### What needs to be done
Select and copy out every line in the records containing "agent".
----------------
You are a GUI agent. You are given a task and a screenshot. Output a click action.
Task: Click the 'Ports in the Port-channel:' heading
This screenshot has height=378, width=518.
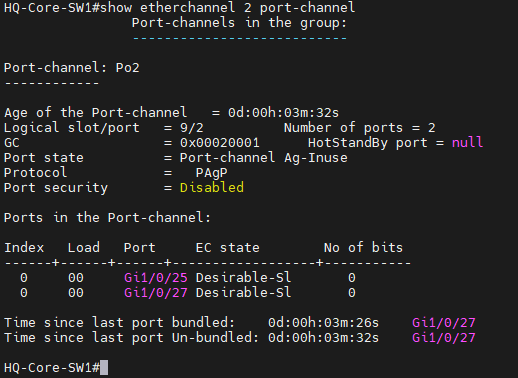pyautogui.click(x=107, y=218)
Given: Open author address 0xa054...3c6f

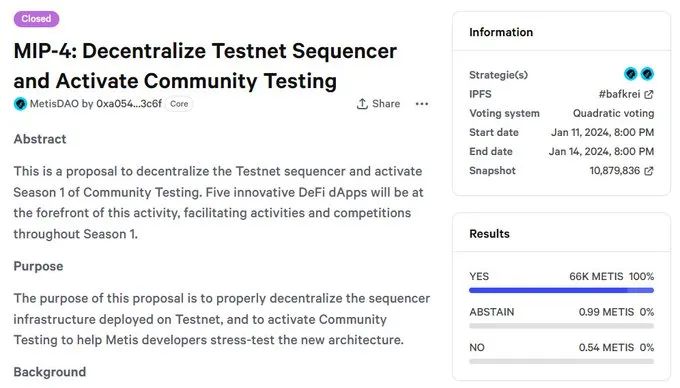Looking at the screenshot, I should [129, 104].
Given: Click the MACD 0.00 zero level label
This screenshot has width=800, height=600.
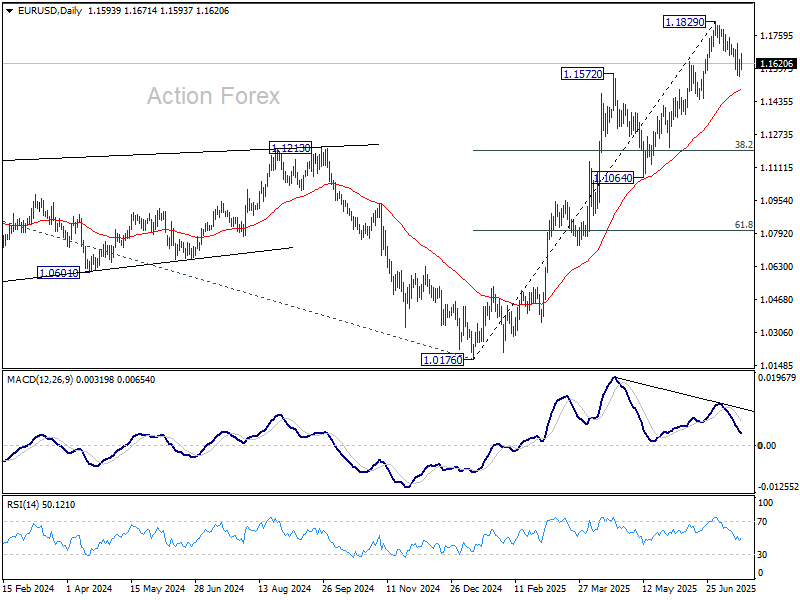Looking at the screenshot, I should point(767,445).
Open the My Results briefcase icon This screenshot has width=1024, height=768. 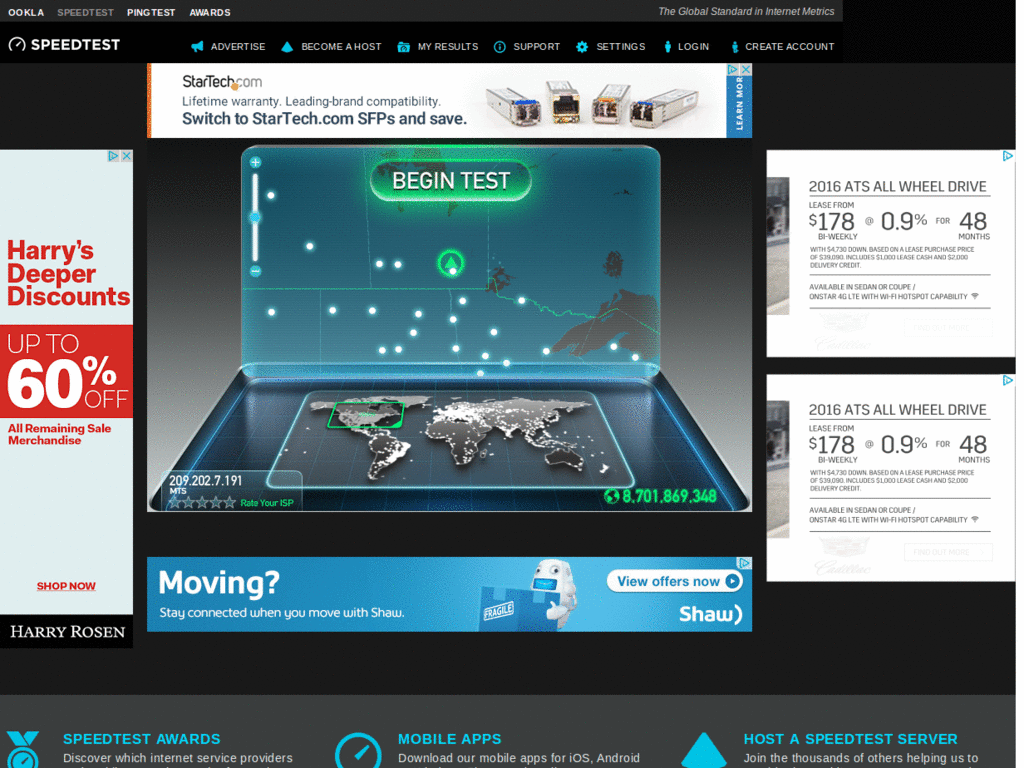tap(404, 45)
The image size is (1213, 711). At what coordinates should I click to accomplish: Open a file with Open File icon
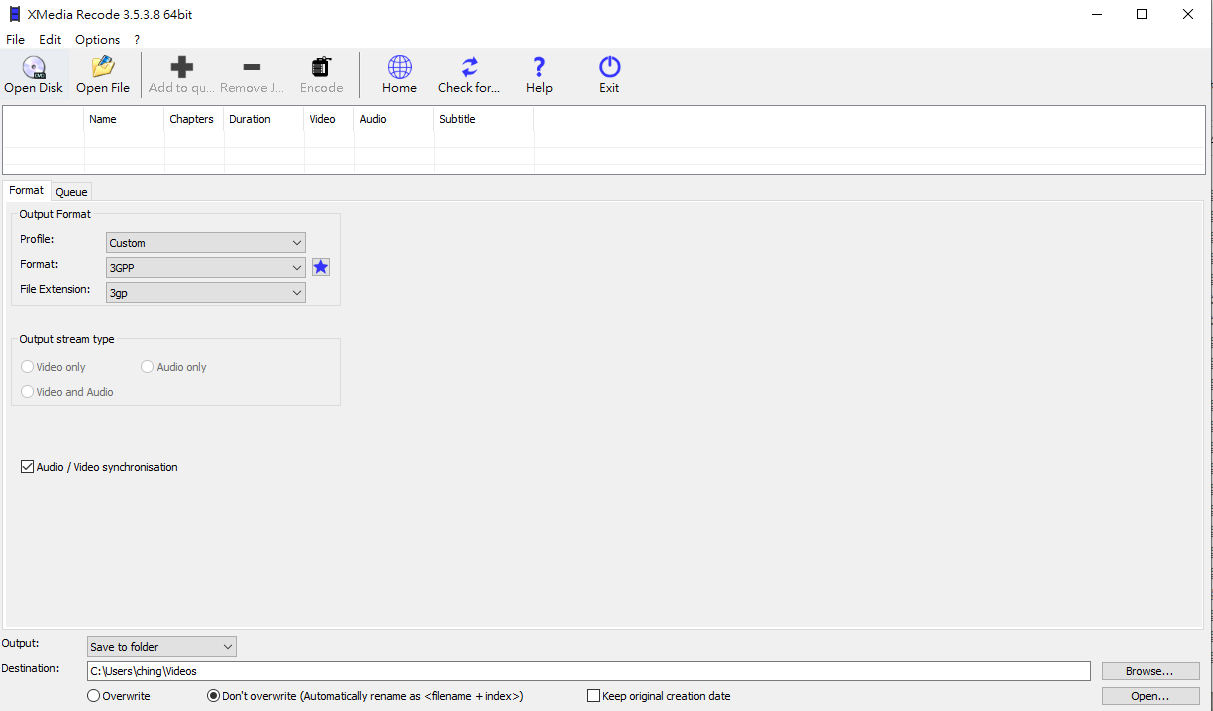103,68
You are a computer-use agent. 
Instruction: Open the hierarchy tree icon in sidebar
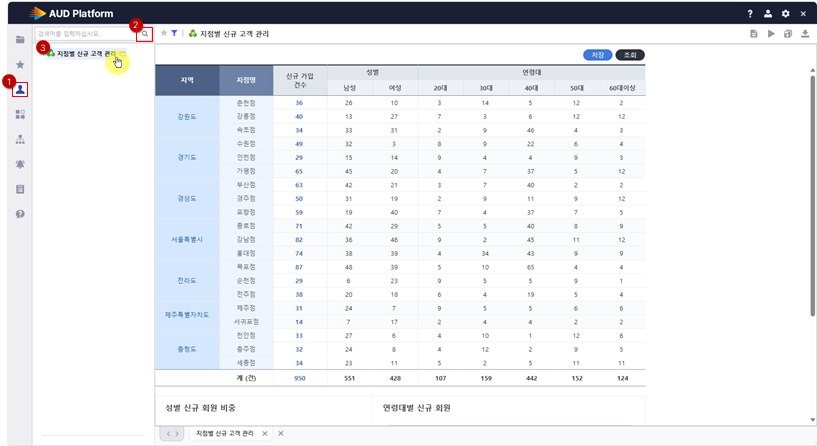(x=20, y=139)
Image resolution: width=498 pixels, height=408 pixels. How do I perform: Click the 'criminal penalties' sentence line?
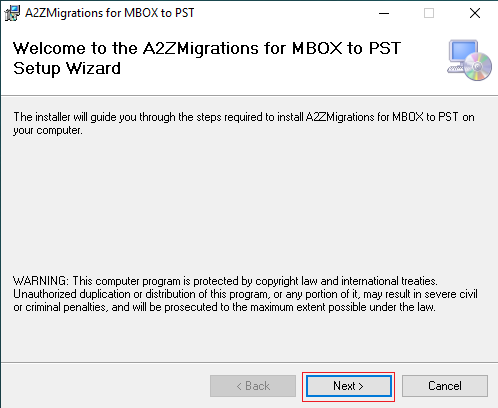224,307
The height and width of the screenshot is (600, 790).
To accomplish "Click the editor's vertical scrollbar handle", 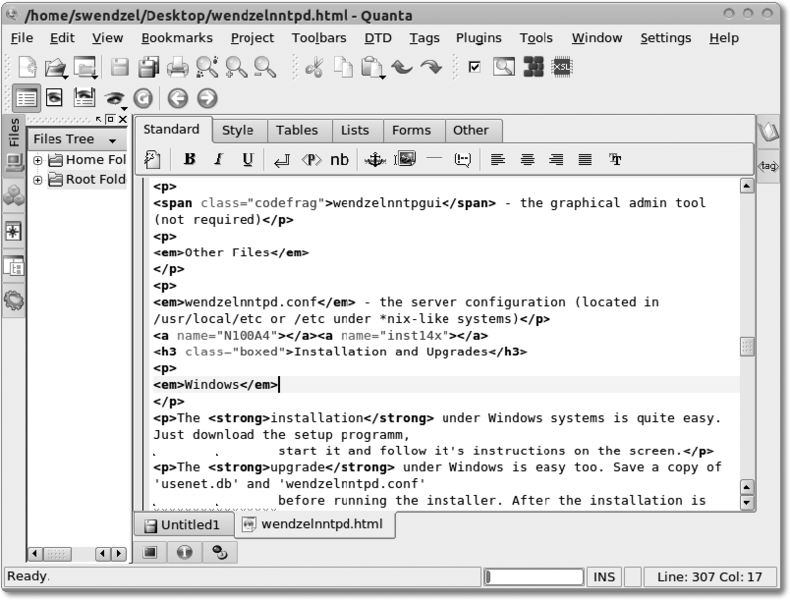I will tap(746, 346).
----------------
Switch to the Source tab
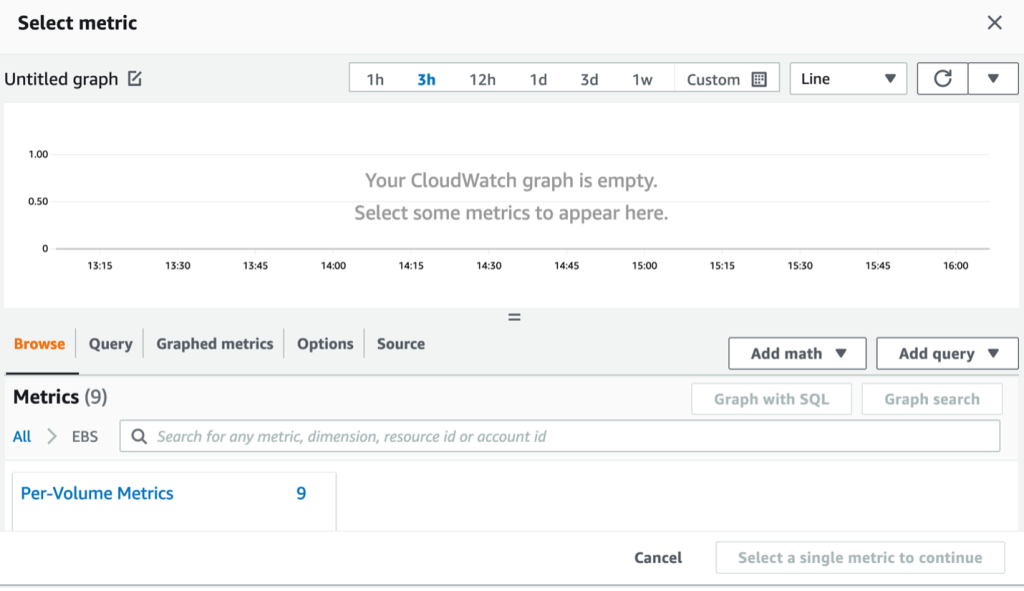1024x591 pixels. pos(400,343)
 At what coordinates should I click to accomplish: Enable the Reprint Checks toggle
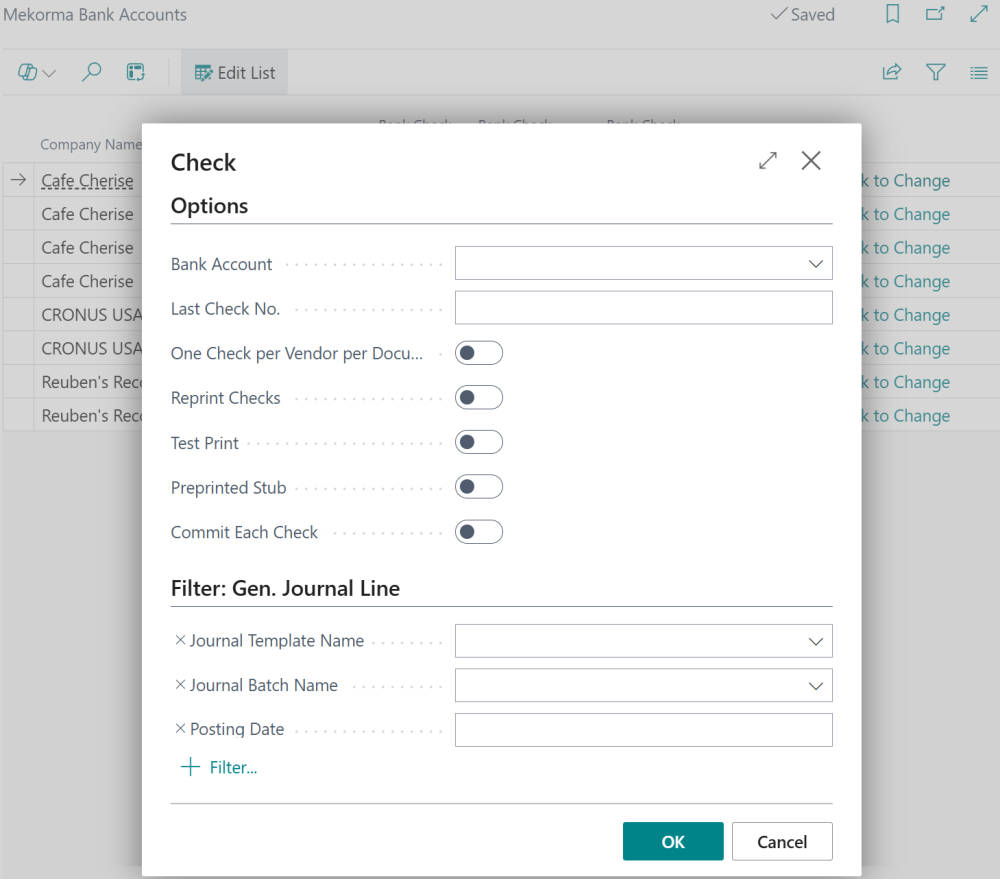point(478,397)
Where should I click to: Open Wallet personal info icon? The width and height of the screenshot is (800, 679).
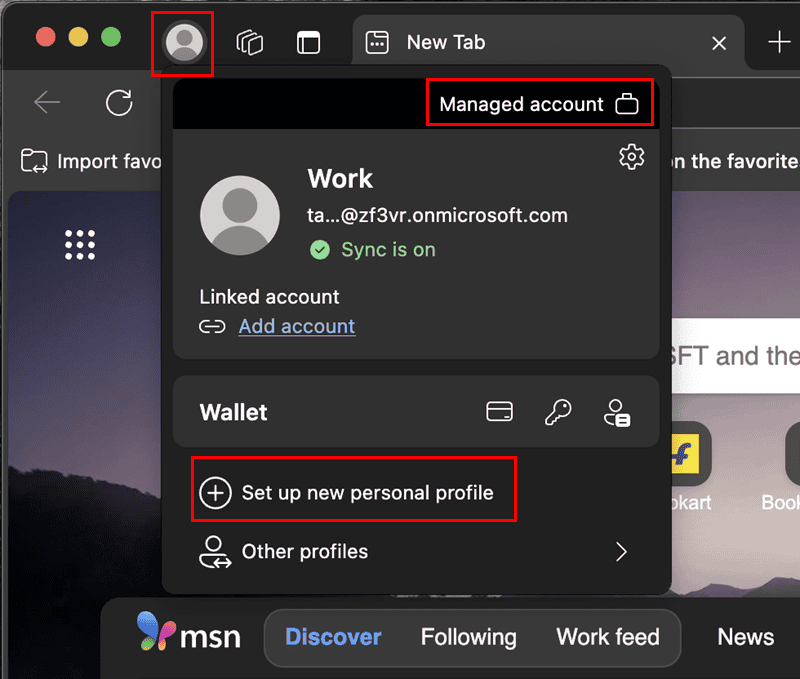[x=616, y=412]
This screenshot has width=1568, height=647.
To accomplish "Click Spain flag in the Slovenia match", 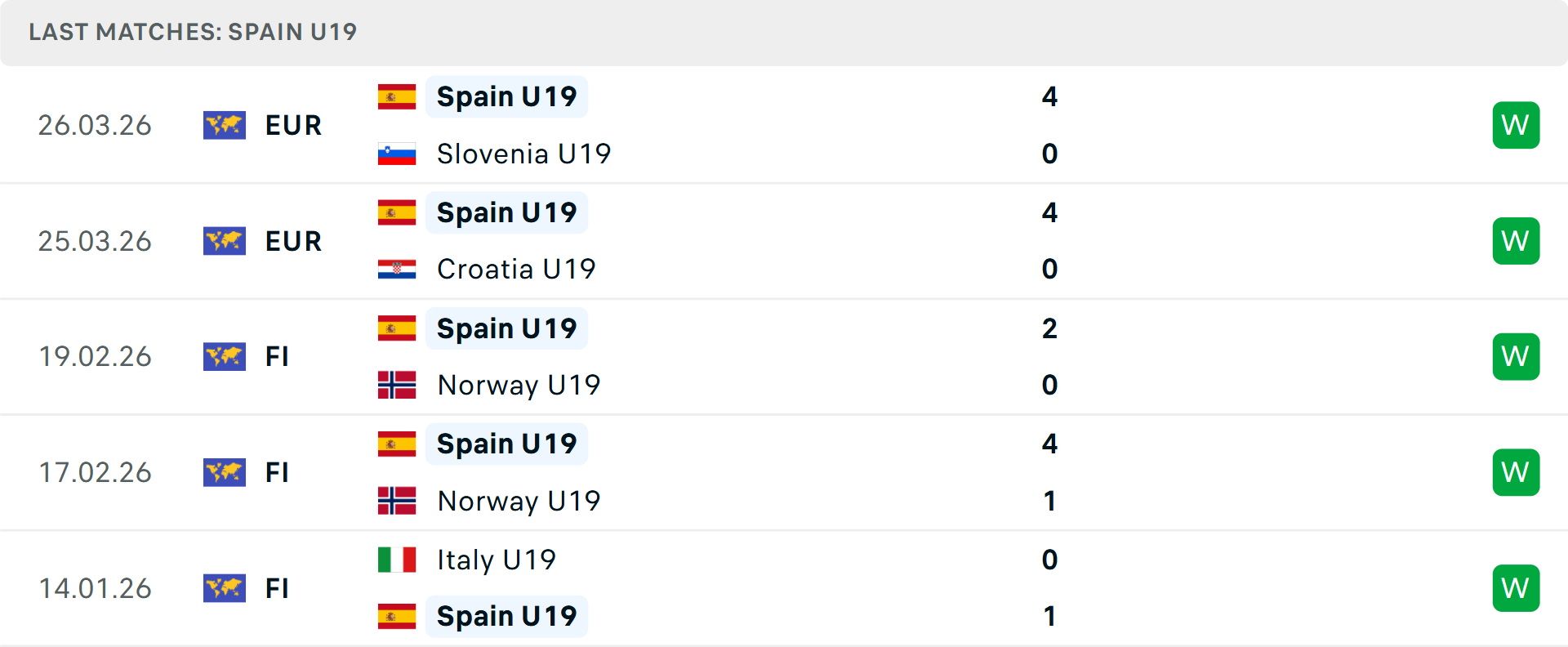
----------------
### Task solution
You are a GUI agent. You are given a task and a screenshot. Output a click action.
You are a computer-use agent. 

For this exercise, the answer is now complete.